A evolução da sociedade é acompanhada pelas Cartas Políticas que, originariamente ou por processo de atualização, recebem novas e importantes dimensões para fortalecer a importância na preservação ambiental para as presentes e futuras gerações.

O meio ambiente, direito fundamental de terceira dimensão (ou geração), também intitulado de fraternidade ou solidariedade (NOVELINO, 2016), mantém características de indisponibilidade, inegociabilidade, intransferência e irrenunciabilidade e, por não consistir em patrimônio disponível, é amparado pela imprescritibilidade.

Fiorillo (2009) destaca em sua obra que a Constituição de 1988 estabeleceu em seus princípios fundamentais a dignidade da pessoa humana (art. 1º, III) como ferramenta destinada a interpretar todo o sistema constitucional.

A doutrina constitucionalista reconhece o mínimo existencial como elemento do referido princípio, cuja finalidade é garantir a subsistência e tornar real sua aplicação.

Sob o manto do Direito Internacional, a Conferência das Nações Unidas sobre o Meio Ambiente Humano, reunida em Estocolmo de 5 a 16 de junho de 1972, buscou a adoção de critérios e princípios comuns com o propósito de preservar e melhorar o meio ambiente humano, proclamando que a proteção “é uma questão fundamental que afeta o bem-estar dos povos e o desenvolvimento econômico do mundo inteiro”, além de suplicar “aos governos e aos povos que unam esforços para preservar e melhorar o meio ambiente humano em benefício do homem e de sua posteridade”.

Demonstrando a força e o interesse global na preservação ambiental, elegeram-se princípios que reforçam a ideia de proteção e melhoramento ambiental para as gerações presentes e futuras, atribuindo ao homem a responsabilidade especial de preservar e administrar judiciosamente o patrimônio da flora e da fauna silvestres e seu hab​itat.

Outrossim, faz-se alusão à Conferência das Nações Unidas sobre o Meio Ambiente e o Desenvolvimento (CNUMAD), mais conhecida como Rio 92, ou “Cúpula da Terra”, promovida pela Organização das Nações Unidas – ONU, na cidade do Rio de Janeiro, em 1992, onde o Brasil ratificou a intenção preservacionista ambiental, elegendo e firmando propostas para harmonização do progresso com a natureza, em prol do desenvolvimento sustentável.


2 IMPRESCRITIBILIDADE DO DEVER DE REPARAÇÃO AMBIENTAL

O art. 225 da Constituição vigente qualifica o meio ambiente ecologicamente equilibrado como bem de uso comum do povo e essencial à sadia qualidade de vida, que deve ser preservado para as presentes e futuras gerações.
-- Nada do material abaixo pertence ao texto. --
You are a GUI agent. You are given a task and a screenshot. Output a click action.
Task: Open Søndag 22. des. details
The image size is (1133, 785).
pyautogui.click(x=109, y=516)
O dever de solidariedade com as gerações vindouras é incompatível com o instituto da prescrição, logicamente porque o preceito fundamental não pode permanecer ao alvedrio do degradador ou do agente legitimado da geração presente, sob pena de tornar frustrada a futura qualidade de vida e a garantia do mínimo existencial.

Quando se trata de prescrição, há duas teses geralmente aplicadas pelos demandados nos Tribunais, a primeira relacionada à prescrição quinquenal para ajuizamento da ação popular e a segunda baseada no Decreto nº 20.910/1932, que também prevê prazo quinquenal para as dívidas passivas das Fazendas Públicas.

Inegável que a Lei da Ação Popular alia-se à Lei da Ação Civil Pública e ao Código de Defesa do Consumidor – além de outros instrumentos normativos – para formar o microssistema do processo coletivo, denominado pela doutrina como diálogo das fontes, mas não é possível afirmar que a prescrição do art. 21 da Lei nº 4.717/1965 é aplicável às ações civis públicas de reparação ambiental.

A ação popular tem por objetivo alcançar a anulação ou declaração de nulidade de atos lesivos ao patrimônio público, conquanto aceitável nos Tribunais a postulação de tutela mandamental ou executória lato sensu.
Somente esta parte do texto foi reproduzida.